▶ Task set:
1 - According to the post on the Old English poem edition, how many lines long is the poem?
2 - In the post on the Old English poem edition, rewrite the passage starting with "I'm in discussions" and going on through "last 8 years!)", swapping "press" for "publisher".

I'm in discussions with a press about a second edition of a 100k word edition of an Old English poem. I'm pushing for an open, on-line release of the text with Print-on-Demand and ePub sales from the site. Since the introduction is frequently cited, and is available in part on Google Books already (ironically for a print-and-CD-ROM digital edition, Google just scanned the print copy), my argument is the following:
1) People who are really in the market for a 100k word book on a 9-line poem are going to want to buy a copy in a format they can annotate, read off line, and that is generally more pleasing on the eye than a standard web-page (you'd be surprised how many people have wanted a copy in the last 8 years!)
2) People who are prepared to put up with poorer-quality, long-form presentation because they can get it for free on-line are basically already being lost to the Google Books site
3) Putting the whole argument and text out on the web will help keep the book central to debates in the field, presumably increasing the number of people buying copies under argument 1 above.

▶ Material shown:
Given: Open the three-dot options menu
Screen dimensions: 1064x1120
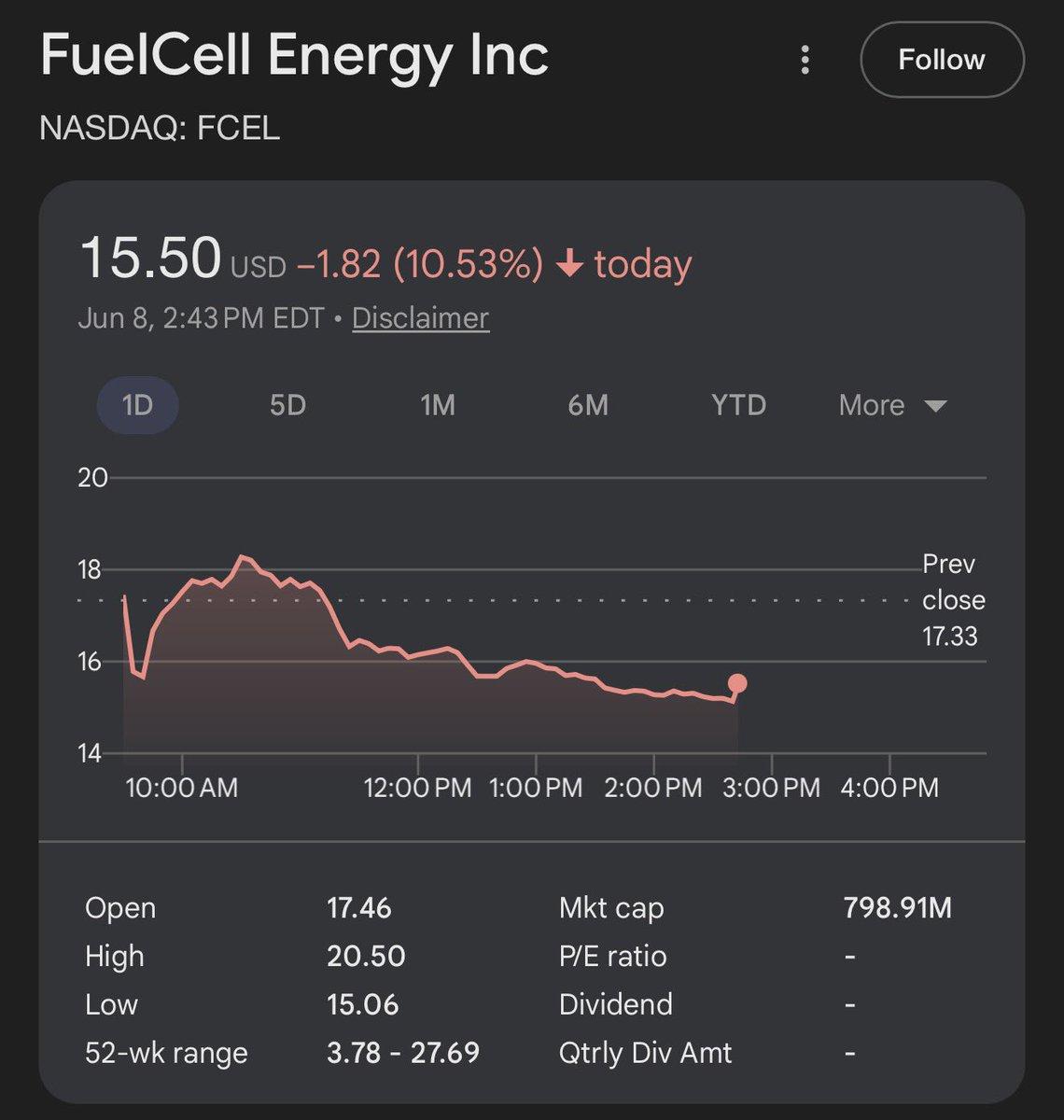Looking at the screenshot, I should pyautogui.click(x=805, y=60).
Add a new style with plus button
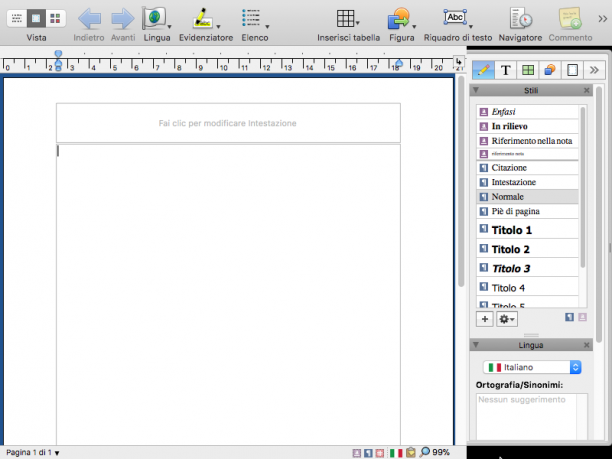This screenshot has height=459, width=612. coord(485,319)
==
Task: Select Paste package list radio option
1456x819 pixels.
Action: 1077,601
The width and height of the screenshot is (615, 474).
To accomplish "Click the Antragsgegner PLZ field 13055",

▶ Replies:
1 - Nine lines.

2 -
I'm in discussions with a publisher about a second edition of a 100k word edition of an Old English poem. I'm pushing for an open, on-line release of the text with Print-on-Demand and ePub sales from the site. Since the introduction is frequently cited, and is available in part on Google Books already (ironically for a print-and-CD-ROM digital edition, Google just scanned the print copy), my argument is the following:
1) People who are really in the market for a 100k word book on a 9-line poem are going to want to buy a copy in a format they can annotate, read off line, and that is generally more pleasing on the eye than a standard web-page (you'd be surprised how many people have wanted a copy in the last 8 years!)